We present data from the intake evaluation, showing that individuals who report psychotic symptoms have neurocognitive deficits and delayed development of neurocognitive performance landmarks. These deficits were most pronounced for executive functions and social cognition but were also significant for memory and complex cognition. Predictors of maintaining high-risk status for psychosis were more specific. They had worse neurocognitive performance at intake for face memory and social cognition. For the subsample with neuroimaging data at intake, the best predictors of continued psychotic symptoms were brain volumes, which were lower for striatal, limbic and cortical regions also implicated in adults with psychosis.
It appears that the combination of clinical and brain-behavior data can provide a powerful set of predictors of persistence of psychotic symptoms. These measures can also provide mechanistic insights, especially when linked with genomic data, and suggest avenues for intervention by delineating vulnerable brain systems linked to circumscribed neurocognitive domains.

Bruce Cuthbert, Sarah Morris and Judy Rumsey  (National Institute of Mental Health)

The NIMH Research Domain Criteria Project: New approaches to classifying psychotic spectrum disorders.

Several factors have contributed to a renewed debate in recent years about the nature of schizophrenia.

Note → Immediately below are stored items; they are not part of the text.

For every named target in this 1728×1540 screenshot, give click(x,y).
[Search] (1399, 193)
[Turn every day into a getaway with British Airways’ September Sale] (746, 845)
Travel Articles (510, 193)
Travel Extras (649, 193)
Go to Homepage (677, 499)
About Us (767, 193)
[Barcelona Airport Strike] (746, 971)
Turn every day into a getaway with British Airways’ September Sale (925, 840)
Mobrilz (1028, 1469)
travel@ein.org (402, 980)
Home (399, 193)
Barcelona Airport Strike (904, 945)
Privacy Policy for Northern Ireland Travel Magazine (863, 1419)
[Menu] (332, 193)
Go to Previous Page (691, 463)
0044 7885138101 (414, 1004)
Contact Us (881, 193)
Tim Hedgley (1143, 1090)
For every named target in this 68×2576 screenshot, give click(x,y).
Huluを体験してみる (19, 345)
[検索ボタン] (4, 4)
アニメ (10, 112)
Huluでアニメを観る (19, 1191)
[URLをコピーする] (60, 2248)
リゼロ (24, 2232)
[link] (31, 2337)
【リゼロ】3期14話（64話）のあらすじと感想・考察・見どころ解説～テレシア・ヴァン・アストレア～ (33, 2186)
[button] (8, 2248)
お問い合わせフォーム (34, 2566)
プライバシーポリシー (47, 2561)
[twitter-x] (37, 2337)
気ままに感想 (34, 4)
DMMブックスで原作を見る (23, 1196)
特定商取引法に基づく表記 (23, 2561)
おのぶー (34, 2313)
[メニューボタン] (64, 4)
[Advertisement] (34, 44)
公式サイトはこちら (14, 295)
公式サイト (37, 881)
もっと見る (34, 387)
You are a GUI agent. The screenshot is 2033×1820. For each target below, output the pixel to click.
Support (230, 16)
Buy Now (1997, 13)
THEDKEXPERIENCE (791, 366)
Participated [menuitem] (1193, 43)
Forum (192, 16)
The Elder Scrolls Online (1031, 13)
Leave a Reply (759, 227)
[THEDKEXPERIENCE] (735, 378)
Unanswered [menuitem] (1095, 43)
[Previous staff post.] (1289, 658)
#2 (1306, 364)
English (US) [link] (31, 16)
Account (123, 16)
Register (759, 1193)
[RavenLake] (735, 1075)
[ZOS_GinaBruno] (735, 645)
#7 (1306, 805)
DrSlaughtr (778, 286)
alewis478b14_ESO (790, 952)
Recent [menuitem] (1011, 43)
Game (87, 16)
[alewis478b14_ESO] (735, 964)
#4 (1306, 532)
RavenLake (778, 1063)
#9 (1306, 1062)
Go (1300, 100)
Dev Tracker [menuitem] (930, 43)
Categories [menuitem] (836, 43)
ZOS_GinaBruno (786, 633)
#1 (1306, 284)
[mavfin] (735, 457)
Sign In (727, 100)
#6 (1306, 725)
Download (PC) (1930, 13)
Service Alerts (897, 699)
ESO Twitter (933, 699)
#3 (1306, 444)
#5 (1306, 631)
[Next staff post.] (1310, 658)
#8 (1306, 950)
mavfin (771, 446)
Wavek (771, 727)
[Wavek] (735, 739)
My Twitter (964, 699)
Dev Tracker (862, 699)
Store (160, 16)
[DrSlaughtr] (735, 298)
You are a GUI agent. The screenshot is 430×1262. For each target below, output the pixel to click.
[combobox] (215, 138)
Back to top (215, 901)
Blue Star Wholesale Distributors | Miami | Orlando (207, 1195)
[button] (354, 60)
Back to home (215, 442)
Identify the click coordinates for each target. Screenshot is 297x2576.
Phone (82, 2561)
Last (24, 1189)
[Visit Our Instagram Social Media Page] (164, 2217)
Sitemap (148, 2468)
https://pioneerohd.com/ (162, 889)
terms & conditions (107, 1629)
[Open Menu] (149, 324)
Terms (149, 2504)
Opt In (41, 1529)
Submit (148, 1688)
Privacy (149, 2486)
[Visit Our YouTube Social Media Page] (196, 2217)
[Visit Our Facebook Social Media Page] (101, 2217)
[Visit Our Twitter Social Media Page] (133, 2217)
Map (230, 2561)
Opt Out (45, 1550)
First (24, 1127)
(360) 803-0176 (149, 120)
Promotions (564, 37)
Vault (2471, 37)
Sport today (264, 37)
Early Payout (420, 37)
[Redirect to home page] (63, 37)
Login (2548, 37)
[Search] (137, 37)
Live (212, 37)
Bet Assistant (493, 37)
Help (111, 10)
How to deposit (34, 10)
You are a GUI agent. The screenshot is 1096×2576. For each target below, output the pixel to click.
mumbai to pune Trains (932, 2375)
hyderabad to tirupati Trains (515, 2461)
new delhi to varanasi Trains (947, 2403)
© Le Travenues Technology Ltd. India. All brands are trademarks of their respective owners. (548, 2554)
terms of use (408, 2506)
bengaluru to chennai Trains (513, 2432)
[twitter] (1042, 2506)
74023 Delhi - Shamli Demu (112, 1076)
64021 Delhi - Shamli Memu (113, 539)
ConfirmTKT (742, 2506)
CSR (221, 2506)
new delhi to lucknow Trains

These include discussions about modifications to the criteria for the DMS-5 and ICD-11 revisions, data that schizophrenia and bipolar disorder do not "breed true," GWAS findings of common genetic risk among disorders, and endophenotype-based intermediate phenotypes that show considerable overlap across disorders. These factors accord with proposals that schizophrenia should be thought of not as a specific disease, but rather as a syndrome that represents one segment of a broad spectrum of serious mental illness. Testing such hypotheses requires a different approach to classification that transcends typical "disorder versus control" studies that preclude analysis of cross-cutting mechanisms. The NIMH Research Domain Criteria (RDoC) project was initiated to develop an experimental classification system based upon functional, behavioral/cognitive dimensions and neurobiological measures of the neural systems that implement these functions. We describe the ways in which the RDoC framework is designed for evaluating research grant applications, with particular reference to its role in facilitating explorations of heterogeneity and co-morbidity that can lead to more precise diagnosis and treatment for psychotic disorders.